All Australian students deserve 21st century schools staffed by 21st century professionally qualified teacher librarians.

Signed by 2233 petitioners with comments appended at the end, pp. 104-184.

PLEASE DO READ AS MANY OF THESE COMMENTS AS YOU ARE ABLE TO. THEY tell the story even better than this sub.

See PDF file Appendix 1, attached to email.

APPENDIX 2

Commonwealth School Libraries Program

Further detail

Federal funding sparked development of school libraries in Australia in the 1970’s.

In 1965 McGrath states that it was Departmental policy in all states ‘that all school librarians in primary and secondary schools shall be trained teachers” (Central library services of the education departments of the Australian states,   p.67).

The Library Association of Australia (now ALIA) commissioned the Fenwick Report, School and Children’s Libraries in Australia (1966), and published Standards and Objectives for School Libraries in 1966.

A plan of action presented to the Prime Minister in 1967 by LAA included the establishment of a relevant federal body and advisory committee, recruitment of an overseas advisor, establishment of demonstration school libraries, teacher librarian training, and then a grants program to all schools.

At the same time, the Australian Library Promotion Council (ALPC) commissioned Margaret Trask’s School Libraries: a Report to the Nation (1968), which highlighted how shocking school library funding was in Australia.

## Work to complete
A. Set down the passage of the school libraries excerpt from "See PDF file" to "Libraries in 1966.", word for word.
B. Name every publication whose title appears in the school libraries excerpt.
C. Recast the paragraph of the school libraries excerpt beginning "A plan of action presented to the Prime Minister" as a bulleted list.
Use only the school libraries excerpt, without drawing on outside knowledge.

## Dataset
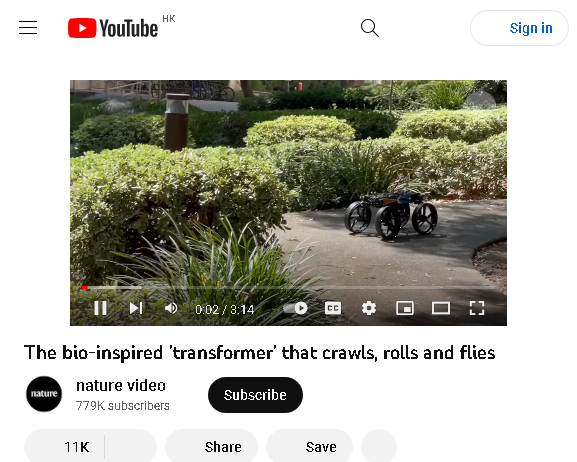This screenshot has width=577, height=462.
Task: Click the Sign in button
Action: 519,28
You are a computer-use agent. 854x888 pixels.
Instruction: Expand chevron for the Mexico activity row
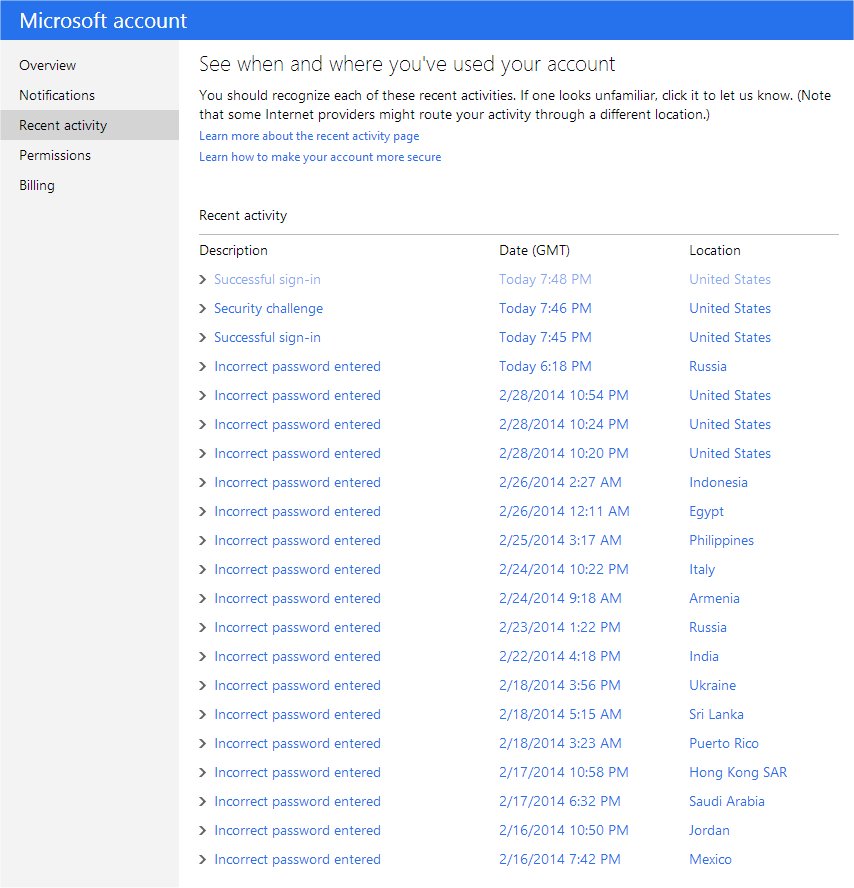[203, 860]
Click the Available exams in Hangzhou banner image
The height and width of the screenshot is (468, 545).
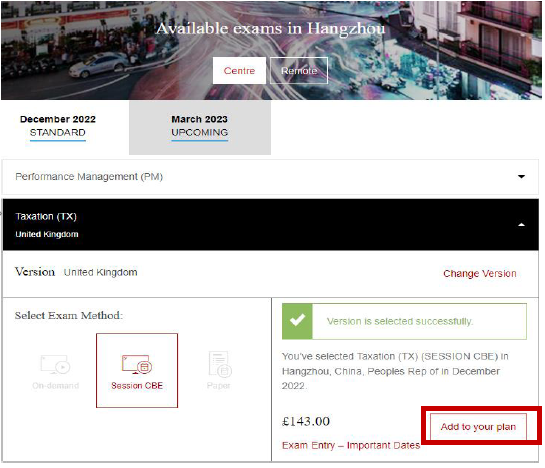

## Results for each task
A.
See PDF file Appendix 1, attached to email.

APPENDIX 2

Commonwealth School Libraries Program

Further detail

Federal funding sparked development of school libraries in Australia in the 1970’s.

In 1965 McGrath states that it was Departmental policy in all states ‘that all school librarians in primary and secondary schools shall be trained teachers” (Central library services of the education departments of the Australian states,   p.67).

The Library Association of Australia (now ALIA) commissioned the Fenwick Report, School and Children’s Libraries in Australia (1966), and published Standards and Objectives for School Libraries in 1966.

B.
- Central library services of the education departments of the Australian states
- School and Children's Libraries in Australia (the Fenwick Report, 1966)
- Standards and Objectives for School Libraries (1966)
- School Libraries: a Report to the Nation (1968)

C.
The plan of action presented by the LAA to the Prime Minister in 1967 included:
- establishment of a relevant federal body and advisory committee
- recruitment of an overseas advisor
- establishment of demonstration school libraries
- teacher librarian training
- a grants program to all schools, to follow these steps